Besonders schwer betroffen ist die westliche Provinz Pinar del Río, wo der Hurrikan der Kategorie 3 von 5 mit Windgeschwindigkeiten von bis zu 218 Stundenkilometern am frühen Dienstagmorgen auf Land traf und eine Spur der Zerstörung hinterließ. Bilder zeigen entwurzelte Bäume, abgedeckte Dächer und überflutete Straßen. In Folge des Starkregens traten Flüsse und Staudämme über die Ufer.

Laut Informationen der Behörden wurden mehr als 100.000 Gebäude beschädigt oder zerstört, was rund 60 Prozent des Immobilienbestands der Provinz entspricht. Mehr als 8.500 Hektar landwirtschaftliche Nutzfläche wurden verwüstet. In der Tabakregion Vueltabajo erlitten 90 Prozent der Trockenschuppen, in denen über 30.000 Tonnen des wichtigen Exportguts lagerten, schwere Schäden. Präsident Miguel Díaz-Canel stattete der Provinz innerhalb der letzten Woche drei Besuche ab, um sich vor Ort über den Fortgang der Aufräumarbeiten zu informieren.

Neben Pinar del Río waren auch die Nachbarprovinzen Artemisa sowie die Insel der Jugend stark betroffen. In Havanna verursachten Ausläufer Überschwemmungen und kleinere Schäden.

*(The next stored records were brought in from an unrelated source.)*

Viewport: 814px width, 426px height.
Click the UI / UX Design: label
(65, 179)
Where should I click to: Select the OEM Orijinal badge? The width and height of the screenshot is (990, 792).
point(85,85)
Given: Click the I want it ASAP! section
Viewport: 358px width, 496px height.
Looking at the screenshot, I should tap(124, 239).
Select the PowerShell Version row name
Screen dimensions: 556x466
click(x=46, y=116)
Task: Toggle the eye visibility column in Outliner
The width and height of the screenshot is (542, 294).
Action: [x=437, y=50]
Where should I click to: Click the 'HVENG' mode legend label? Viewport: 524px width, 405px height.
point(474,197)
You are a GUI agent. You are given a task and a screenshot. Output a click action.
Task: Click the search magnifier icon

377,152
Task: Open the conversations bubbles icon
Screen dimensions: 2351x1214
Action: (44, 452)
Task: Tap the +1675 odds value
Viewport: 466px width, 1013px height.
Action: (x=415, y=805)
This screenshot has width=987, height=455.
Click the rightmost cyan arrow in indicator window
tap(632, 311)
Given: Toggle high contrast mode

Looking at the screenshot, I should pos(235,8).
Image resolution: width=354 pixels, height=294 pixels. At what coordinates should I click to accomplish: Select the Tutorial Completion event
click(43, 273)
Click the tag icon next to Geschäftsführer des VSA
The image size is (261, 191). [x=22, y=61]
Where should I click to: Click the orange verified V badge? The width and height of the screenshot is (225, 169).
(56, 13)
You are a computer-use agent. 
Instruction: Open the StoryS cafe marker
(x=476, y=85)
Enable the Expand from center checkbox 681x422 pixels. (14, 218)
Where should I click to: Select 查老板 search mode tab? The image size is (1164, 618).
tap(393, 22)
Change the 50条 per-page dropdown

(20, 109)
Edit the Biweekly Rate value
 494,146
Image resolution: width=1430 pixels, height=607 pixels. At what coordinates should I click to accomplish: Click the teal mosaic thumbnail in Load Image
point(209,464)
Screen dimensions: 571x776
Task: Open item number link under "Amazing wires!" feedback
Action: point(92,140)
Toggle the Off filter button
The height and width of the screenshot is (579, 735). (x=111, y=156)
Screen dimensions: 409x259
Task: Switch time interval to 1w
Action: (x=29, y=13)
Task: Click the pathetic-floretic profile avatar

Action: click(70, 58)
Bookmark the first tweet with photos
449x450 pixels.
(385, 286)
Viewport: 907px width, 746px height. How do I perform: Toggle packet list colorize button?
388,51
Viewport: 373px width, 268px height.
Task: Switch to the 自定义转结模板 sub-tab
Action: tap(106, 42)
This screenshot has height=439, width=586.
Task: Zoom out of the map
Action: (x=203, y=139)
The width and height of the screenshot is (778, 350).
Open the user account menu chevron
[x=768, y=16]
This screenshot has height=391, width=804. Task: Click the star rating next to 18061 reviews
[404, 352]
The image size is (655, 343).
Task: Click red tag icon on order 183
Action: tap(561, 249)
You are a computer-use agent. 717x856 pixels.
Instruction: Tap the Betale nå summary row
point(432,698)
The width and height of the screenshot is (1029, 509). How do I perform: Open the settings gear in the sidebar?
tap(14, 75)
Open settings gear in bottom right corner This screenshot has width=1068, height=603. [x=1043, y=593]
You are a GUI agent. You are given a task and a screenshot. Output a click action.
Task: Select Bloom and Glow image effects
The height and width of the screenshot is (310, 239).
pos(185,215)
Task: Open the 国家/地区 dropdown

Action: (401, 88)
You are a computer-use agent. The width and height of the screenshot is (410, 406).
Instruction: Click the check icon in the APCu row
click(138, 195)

In Folge mehrere beschädigter Hauptleitungen ereignete sich ein mehrtägiger landesweiter Stromausfall. Über die Inbetriebnahme dezentraler Dieselgeneratoren wurde das kollabierte Stromnetz im Verlauf der letzten Woche schrittweise aufgebaut und die vorsorglich abgeschalteten Großkraftwerke wieder hochgefahren, am Donnerstagabend gelang schließlich die Zusammenführung sämtlicher Kreisläufe in das Gesamtnetz. In Pinar del Río und Artemisa sind aufgrund lokaler Schäden jedoch noch immer viele Haushalte ohne Strom. Elektrikerbrigaden sind bereits am Dienstag aus dem Osten des Landes aufgebrochen, um die westlichen Provinzen zu unterstützen.

In Havanna und anderen Orten entlud sich der Unmut in Folge des tagelangen Stromausfalls vergangene Woche in mehreren Protesten, wobei einzelne Straßenzüge blockiert und dabei auch Reparaturmannschaften des Stromversorgers behindert wurden. Laut Berichten von Oppositionsmedien ließ die Polizei die Protestierenden gewähren. Havannas erster Parteisekretär Luis Antonio Torres Iribar bezeichnete die Proteste als legitim, allerdings könne das Blockieren von Straßen und Vandalismus nicht akzeptiert werden, berichtet die Lokalzeitung "Tribuna".

Befreundete Länder entsandten Hilfslieferungen nach Kuba. Mexiko schickte 72.000 Meter Stromkabel und 7.000 Isolatoren für die Wiederherstellung der Stromversorgung, Venezuela lieferte 300.000 Lebensmittelpakete, Transformatoren sowie 22.500 Quadratmeter an Dachbedeckungen. Aus Argentinien kamen mehrere Container mit Wasserreinigungstabletten. Die Weltgesundheitsorganisation ließ Havanna Medizinkits und chirurgisches Material zukommen.

Wie Kubas Finanzministerium angekündigt hat, werden Baumaterialien, Wassertanks und Matratzen für Sturmgeschädigte zur Hälfte vom Staatshaushalt finanziert werden. Am Montag hat der Schulbetrieb außer in Pinar del Río in allen Provinzen wieder begonnen.

Das Wallstreet Journal berichtete am Samstag, dass Kuba die Vereinigten Staaten in Folge des Sturms ebenfalls um Katastrophenhilfe bat, eine offizielle Antwort Washingtons steht noch aus. Laut einer kurzen Note des kubanischen Außenministeriums vom Montag haben Gespräche mit den USA über die Schäden in beiden Ländern stattgefunden.